**Exercise instructions:** After locating the line with "Open the Documentación navigation link", retype it and every later line exactly, stopping at the end of the records.

**Entries taken from a collection:**
Content starts
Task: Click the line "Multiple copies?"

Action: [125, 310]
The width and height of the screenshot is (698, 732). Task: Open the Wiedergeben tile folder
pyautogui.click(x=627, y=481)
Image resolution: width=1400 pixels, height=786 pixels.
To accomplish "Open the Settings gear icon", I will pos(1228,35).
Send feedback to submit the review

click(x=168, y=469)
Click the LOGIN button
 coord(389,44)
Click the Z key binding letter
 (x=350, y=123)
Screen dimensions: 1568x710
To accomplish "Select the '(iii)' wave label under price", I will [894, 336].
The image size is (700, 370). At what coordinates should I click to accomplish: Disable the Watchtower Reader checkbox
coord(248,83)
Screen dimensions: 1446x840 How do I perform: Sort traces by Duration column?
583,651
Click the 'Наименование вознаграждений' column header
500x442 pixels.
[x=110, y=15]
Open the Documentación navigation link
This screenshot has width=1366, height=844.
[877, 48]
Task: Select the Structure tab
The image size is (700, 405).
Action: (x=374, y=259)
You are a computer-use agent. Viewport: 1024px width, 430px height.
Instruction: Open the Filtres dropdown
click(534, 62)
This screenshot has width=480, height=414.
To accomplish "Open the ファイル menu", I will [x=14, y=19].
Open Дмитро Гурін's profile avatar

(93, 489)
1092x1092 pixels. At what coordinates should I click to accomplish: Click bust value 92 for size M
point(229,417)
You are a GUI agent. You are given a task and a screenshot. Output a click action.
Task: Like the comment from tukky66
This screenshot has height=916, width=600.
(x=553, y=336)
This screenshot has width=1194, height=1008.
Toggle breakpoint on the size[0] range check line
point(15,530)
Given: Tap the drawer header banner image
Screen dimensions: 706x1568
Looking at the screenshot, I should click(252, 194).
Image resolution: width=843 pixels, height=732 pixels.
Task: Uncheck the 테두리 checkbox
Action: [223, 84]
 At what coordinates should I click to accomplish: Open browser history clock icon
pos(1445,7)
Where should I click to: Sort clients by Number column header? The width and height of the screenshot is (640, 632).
Content ends
**Reply:**
Open the Documentación navigation link
This screenshot has width=1366, height=844.
[877, 48]
Task: Select the Structure tab
The image size is (700, 405).
Action: (x=374, y=259)
You are a computer-use agent. Viewport: 1024px width, 430px height.
Instruction: Open the Filtres dropdown
click(534, 62)
This screenshot has width=480, height=414.
To accomplish "Open the ファイル menu", I will [x=14, y=19].
Open Дмитро Гурін's profile avatar

(93, 489)
1092x1092 pixels. At what coordinates should I click to accomplish: Click bust value 92 for size M
point(229,417)
You are a GUI agent. You are given a task and a screenshot. Output a click action.
Task: Like the comment from tukky66
This screenshot has height=916, width=600.
(x=553, y=336)
This screenshot has width=1194, height=1008.
Toggle breakpoint on the size[0] range check line
point(15,530)
Given: Tap the drawer header banner image
Screen dimensions: 706x1568
Looking at the screenshot, I should click(252, 194).
Image resolution: width=843 pixels, height=732 pixels.
Task: Uncheck the 테두리 checkbox
Action: [223, 84]
 At what coordinates should I click to accomplish: Open browser history clock icon
pos(1445,7)
Where should I click to: Sort clients by Number column header? The width and height of the screenshot is (640, 632).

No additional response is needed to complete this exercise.